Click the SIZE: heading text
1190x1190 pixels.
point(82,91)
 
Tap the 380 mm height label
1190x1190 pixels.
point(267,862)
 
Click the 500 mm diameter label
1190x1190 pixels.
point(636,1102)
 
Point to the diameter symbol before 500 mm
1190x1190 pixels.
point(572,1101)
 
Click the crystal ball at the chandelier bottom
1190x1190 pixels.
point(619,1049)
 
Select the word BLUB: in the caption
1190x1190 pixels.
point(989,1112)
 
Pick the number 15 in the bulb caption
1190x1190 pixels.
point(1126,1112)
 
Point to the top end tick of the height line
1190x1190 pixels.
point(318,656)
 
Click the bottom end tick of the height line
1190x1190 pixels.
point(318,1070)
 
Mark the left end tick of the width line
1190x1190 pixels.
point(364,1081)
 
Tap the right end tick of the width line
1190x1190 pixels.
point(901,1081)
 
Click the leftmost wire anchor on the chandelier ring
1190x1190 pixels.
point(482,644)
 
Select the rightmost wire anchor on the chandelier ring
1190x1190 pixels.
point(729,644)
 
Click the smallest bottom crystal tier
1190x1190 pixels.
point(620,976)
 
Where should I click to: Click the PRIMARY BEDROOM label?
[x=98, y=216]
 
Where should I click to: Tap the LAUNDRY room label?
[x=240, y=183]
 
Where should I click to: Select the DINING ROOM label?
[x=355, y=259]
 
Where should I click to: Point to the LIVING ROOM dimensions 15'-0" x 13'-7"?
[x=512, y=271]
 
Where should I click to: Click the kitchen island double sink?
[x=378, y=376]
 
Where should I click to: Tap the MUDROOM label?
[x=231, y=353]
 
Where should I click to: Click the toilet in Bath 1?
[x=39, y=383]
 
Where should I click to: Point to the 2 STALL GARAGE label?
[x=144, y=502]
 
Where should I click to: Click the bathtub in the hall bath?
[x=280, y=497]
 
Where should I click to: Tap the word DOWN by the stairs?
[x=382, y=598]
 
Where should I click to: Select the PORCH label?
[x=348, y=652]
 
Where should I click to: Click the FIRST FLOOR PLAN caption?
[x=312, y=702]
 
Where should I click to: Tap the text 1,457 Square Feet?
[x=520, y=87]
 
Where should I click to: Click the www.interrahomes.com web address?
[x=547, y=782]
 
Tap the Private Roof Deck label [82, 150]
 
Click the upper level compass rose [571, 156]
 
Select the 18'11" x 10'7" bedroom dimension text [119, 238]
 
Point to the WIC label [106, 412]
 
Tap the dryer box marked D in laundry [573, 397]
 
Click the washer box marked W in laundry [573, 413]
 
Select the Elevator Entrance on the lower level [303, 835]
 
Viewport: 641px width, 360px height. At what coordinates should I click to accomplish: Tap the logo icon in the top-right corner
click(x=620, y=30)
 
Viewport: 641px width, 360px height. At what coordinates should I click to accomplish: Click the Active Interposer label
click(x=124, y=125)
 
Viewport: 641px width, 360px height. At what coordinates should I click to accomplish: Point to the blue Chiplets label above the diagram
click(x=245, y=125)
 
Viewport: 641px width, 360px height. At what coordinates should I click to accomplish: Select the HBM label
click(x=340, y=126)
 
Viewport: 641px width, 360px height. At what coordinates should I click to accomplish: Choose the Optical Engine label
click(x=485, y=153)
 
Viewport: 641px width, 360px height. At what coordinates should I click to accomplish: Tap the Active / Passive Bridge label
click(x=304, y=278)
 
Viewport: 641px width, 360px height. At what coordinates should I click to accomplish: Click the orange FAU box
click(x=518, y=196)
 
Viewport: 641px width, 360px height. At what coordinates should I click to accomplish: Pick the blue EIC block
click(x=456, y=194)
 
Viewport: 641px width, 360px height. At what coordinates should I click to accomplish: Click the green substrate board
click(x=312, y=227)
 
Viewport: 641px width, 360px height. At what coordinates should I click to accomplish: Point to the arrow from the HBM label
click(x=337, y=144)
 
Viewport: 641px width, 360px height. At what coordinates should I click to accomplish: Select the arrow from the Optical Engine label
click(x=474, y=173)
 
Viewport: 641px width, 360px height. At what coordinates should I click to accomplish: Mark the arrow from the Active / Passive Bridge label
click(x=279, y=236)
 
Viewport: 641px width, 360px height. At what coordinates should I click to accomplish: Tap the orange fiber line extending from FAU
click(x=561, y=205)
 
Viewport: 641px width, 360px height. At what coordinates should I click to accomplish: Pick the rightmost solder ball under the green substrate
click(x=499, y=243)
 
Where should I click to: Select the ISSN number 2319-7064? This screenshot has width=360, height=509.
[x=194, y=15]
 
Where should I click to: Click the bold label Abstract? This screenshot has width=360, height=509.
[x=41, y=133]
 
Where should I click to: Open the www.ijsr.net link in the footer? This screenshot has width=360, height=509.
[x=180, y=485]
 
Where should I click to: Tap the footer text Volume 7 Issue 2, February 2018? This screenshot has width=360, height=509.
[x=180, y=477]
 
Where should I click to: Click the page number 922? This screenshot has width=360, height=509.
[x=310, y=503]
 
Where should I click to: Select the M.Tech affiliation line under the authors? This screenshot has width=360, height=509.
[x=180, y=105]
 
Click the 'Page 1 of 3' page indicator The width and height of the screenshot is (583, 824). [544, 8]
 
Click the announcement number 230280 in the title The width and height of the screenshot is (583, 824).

※

■ **Required task**: Lay out every line of the items above as a Markdown table with the columns Row and Line, numbering the rows in order and leaving out blank lines.

■ **Exercise response**:
| Row | Line |
|---|---|
| 1 | Click the SIZE: heading text |
| 2 | 1190x1190 pixels. |
| 3 | point(82,91) |
| 4 | Tap the 380 mm height label |
| 5 | 1190x1190 pixels. |
| 6 | point(267,862) |
| 7 | Click the 500 mm diameter label |
| 8 | 1190x1190 pixels. |
| 9 | point(636,1102) |
| 10 | Point to the diameter symbol before 500 mm |
| 11 | 1190x1190 pixels. |
| 12 | point(572,1101) |
| 13 | Click the crystal ball at the chandelier bottom |
| 14 | 1190x1190 pixels. |
| 15 | point(619,1049) |
| 16 | Select the word BLUB: in the caption |
| 17 | 1190x1190 pixels. |
| 18 | point(989,1112) |
| 19 | Pick the number 15 in the bulb caption |
| 20 | 1190x1190 pixels. |
| 21 | point(1126,1112) |
| 22 | Point to the top end tick of the height line |
| 23 | 1190x1190 pixels. |
| 24 | point(318,656) |
| 25 | Click the bottom end tick of the height line |
| 26 | 1190x1190 pixels. |
| 27 | point(318,1070) |
| 28 | Mark the left end tick of the width line |
| 29 | 1190x1190 pixels. |
| 30 | point(364,1081) |
| 31 | Tap the right end tick of the width line |
| 32 | 1190x1190 pixels. |
| 33 | point(901,1081) |
| 34 | Click the leftmost wire anchor on the chandelier ring |
| 35 | 1190x1190 pixels. |
| 36 | point(482,644) |
| 37 | Select the rightmost wire anchor on the chandelier ring |
| 38 | 1190x1190 pixels. |
| 39 | point(729,644) |
| 40 | Click the smallest bottom crystal tier |
| 41 | 1190x1190 pixels. |
| 42 | point(620,976) |
| 43 | Where should I click to: Click the PRIMARY BEDROOM label? |
| 44 | [x=98, y=216] |
| 45 | Where should I click to: Tap the LAUNDRY room label? |
| 46 | [x=240, y=183] |
| 47 | Where should I click to: Select the DINING ROOM label? |
| 48 | [x=355, y=259] |
| 49 | Where should I click to: Point to the LIVING ROOM dimensions 15'-0" x 13'-7"? |
| 50 | [x=512, y=271] |
| 51 | Where should I click to: Click the kitchen island double sink? |
| 52 | [x=378, y=376] |
| 53 | Where should I click to: Tap the MUDROOM label? |
| 54 | [x=231, y=353] |
| 55 | Where should I click to: Click the toilet in Bath 1? |
| 56 | [x=39, y=383] |
| 57 | Where should I click to: Point to the 2 STALL GARAGE label? |
| 58 | [x=144, y=502] |
| 59 | Where should I click to: Click the bathtub in the hall bath? |
| 60 | [x=280, y=497] |
| 61 | Where should I click to: Tap the word DOWN by the stairs? |
| 62 | [x=382, y=598] |
| 63 | Where should I click to: Select the PORCH label? |
| 64 | [x=348, y=652] |
| 65 | Where should I click to: Click the FIRST FLOOR PLAN caption? |
| 66 | [x=312, y=702] |
| 67 | Where should I click to: Tap the text 1,457 Square Feet? |
| 68 | [x=520, y=87] |
| 69 | Where should I click to: Click the www.interrahomes.com web address? |
| 70 | [x=547, y=782] |
| 71 | Tap the Private Roof Deck label [82, 150] |
| 72 | Click the upper level compass rose [571, 156] |
| 73 | Select the 18'11" x 10'7" bedroom dimension text [119, 238] |
| 74 | Point to the WIC label [106, 412] |
| 75 | Tap the dryer box marked D in laundry [573, 397] |
| 76 | Click the washer box marked W in laundry [573, 413] |
| 77 | Select the Elevator Entrance on the lower level [303, 835] |
| 78 | Viewport: 641px width, 360px height. At what coordinates should I click to accomplish: Tap the logo icon in the top-right corner |
| 79 | click(x=620, y=30) |
| 80 | Viewport: 641px width, 360px height. At what coordinates should I click to accomplish: Click the Active Interposer label |
| 81 | click(x=124, y=125) |
| 82 | Viewport: 641px width, 360px height. At what coordinates should I click to accomplish: Point to the blue Chiplets label above the diagram |
| 83 | click(x=245, y=125) |
| 84 | Viewport: 641px width, 360px height. At what coordinates should I click to accomplish: Select the HBM label |
| 85 | click(x=340, y=126) |
| 86 | Viewport: 641px width, 360px height. At what coordinates should I click to accomplish: Choose the Optical Engine label |
| 87 | click(x=485, y=153) |
| 88 | Viewport: 641px width, 360px height. At what coordinates should I click to accomplish: Tap the Active / Passive Bridge label |
| 89 | click(x=304, y=278) |
| 90 | Viewport: 641px width, 360px height. At what coordinates should I click to accomplish: Click the orange FAU box |
| 91 | click(x=518, y=196) |
| 92 | Viewport: 641px width, 360px height. At what coordinates should I click to accomplish: Pick the blue EIC block |
| 93 | click(x=456, y=194) |
| 94 | Viewport: 641px width, 360px height. At what coordinates should I click to accomplish: Click the green substrate board |
| 95 | click(x=312, y=227) |
| 96 | Viewport: 641px width, 360px height. At what coordinates should I click to accomplish: Point to the arrow from the HBM label |
| 97 | click(x=337, y=144) |
| 98 | Viewport: 641px width, 360px height. At what coordinates should I click to accomplish: Select the arrow from the Optical Engine label |
| 99 | click(x=474, y=173) |
| 100 | Viewport: 641px width, 360px height. At what coordinates should I click to accomplish: Mark the arrow from the Active / Passive Bridge label |
| 101 | click(x=279, y=236) |
| 102 | Viewport: 641px width, 360px height. At what coordinates should I click to accomplish: Tap the orange fiber line extending from FAU |
| 103 | click(x=561, y=205) |
| 104 | Viewport: 641px width, 360px height. At what coordinates should I click to accomplish: Pick the rightmost solder ball under the green substrate |
| 105 | click(x=499, y=243) |
| 106 | Where should I click to: Select the ISSN number 2319-7064? This screenshot has width=360, height=509. |
| 107 | [x=194, y=15] |
| 108 | Where should I click to: Click the bold label Abstract? This screenshot has width=360, height=509. |
| 109 | [x=41, y=133] |
| 110 | Where should I click to: Open the www.ijsr.net link in the footer? This screenshot has width=360, height=509. |
| 111 | [x=180, y=485] |
| 112 | Where should I click to: Tap the footer text Volume 7 Issue 2, February 2018? This screenshot has width=360, height=509. |
| 113 | [x=180, y=477] |
| 114 | Where should I click to: Click the page number 922? This screenshot has width=360, height=509. |
| 115 | [x=310, y=503] |
| 116 | Where should I click to: Select the M.Tech affiliation line under the authors? This screenshot has width=360, height=509. |
| 117 | [x=180, y=105] |
| 118 | Click the 'Page 1 of 3' page indicator The width and height of the screenshot is (583, 824). [544, 8] |
| 119 | Click the announcement number 230280 in the title The width and height of the screenshot is (583, 824). |